Amalia knew how to avoid arousing Fernanda's jealousy by posing as the confidante and protectress of her love. If she had long and interesting conversations with the count, she had equally long and interesting ones with her. She would have great pleasure in giving them assistance in the form of finding them opportunities of seeing and talking to each other, and when they understood each other, &c. &c. But, without the innocent girl suspecting it, without even the count realising it, the Valencian lady rapidly gained the affections of Luis. If in youth, beauty, and elegance, she was inferior to the rich heiress, she was much superior in expressive grace of countenance, power of conversation, and fine intelligence. The count soon came to telling her what was the true state of his heart with regard to Fernanda. The astute Señora knew how to turn such confidences to her own advantage by making him see that what he felt was only admiration for the beautiful works of nature, a vain desire to make himself beloved by the prettiest and richest girl in the town, the necessity of distraction from depression—anything, in short, but real love. That was shown in great sadness, ineffable joy, sleepless nights, anxiety, and agitation, both sweet and bitter, by which the breast is constantly consumed.

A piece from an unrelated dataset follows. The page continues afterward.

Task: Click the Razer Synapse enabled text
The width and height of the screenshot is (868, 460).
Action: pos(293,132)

Luis was soon won over to her opinion. Then she added that his coldness was unjustifiable; she did not understand how a man of such good taste had not fallen hopelessly in love ere this. She joked him, she laughed at him, and she praised the qualities of the gentle heiress up to the clouds.

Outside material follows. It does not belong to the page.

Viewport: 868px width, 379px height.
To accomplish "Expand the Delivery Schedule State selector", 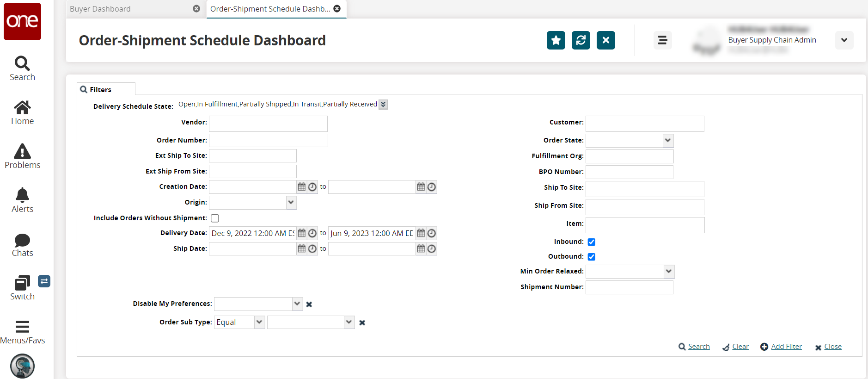I will (x=383, y=105).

But whilst she said this with her lips, her eyes belied her words: the black pupils, so full of fire and intelligence, were fixed on him with an expression somewhat languid, somewhat malicious, which ended by fascinating him. At the same time her small, delicate, aristocratic hands took hold of his on every occasion; and on parting she pressed them with nervous tenacity. If sometimes, in bending to look at anything, their heads touched, Amalia did not move hers, and the count was not loth to inhale the subtle perfume which entered his veins like poison. She took a great interest in his clothes, and told him what she liked: he was not to wear a frock-coat, the blue jacket suited him admirably. Why did he like dark gloves?
"I forbid you," she said, laughing, "to wear them any more."
She professed a great taste for cravats, and she told him that those in a bow suited him better than those in a knot.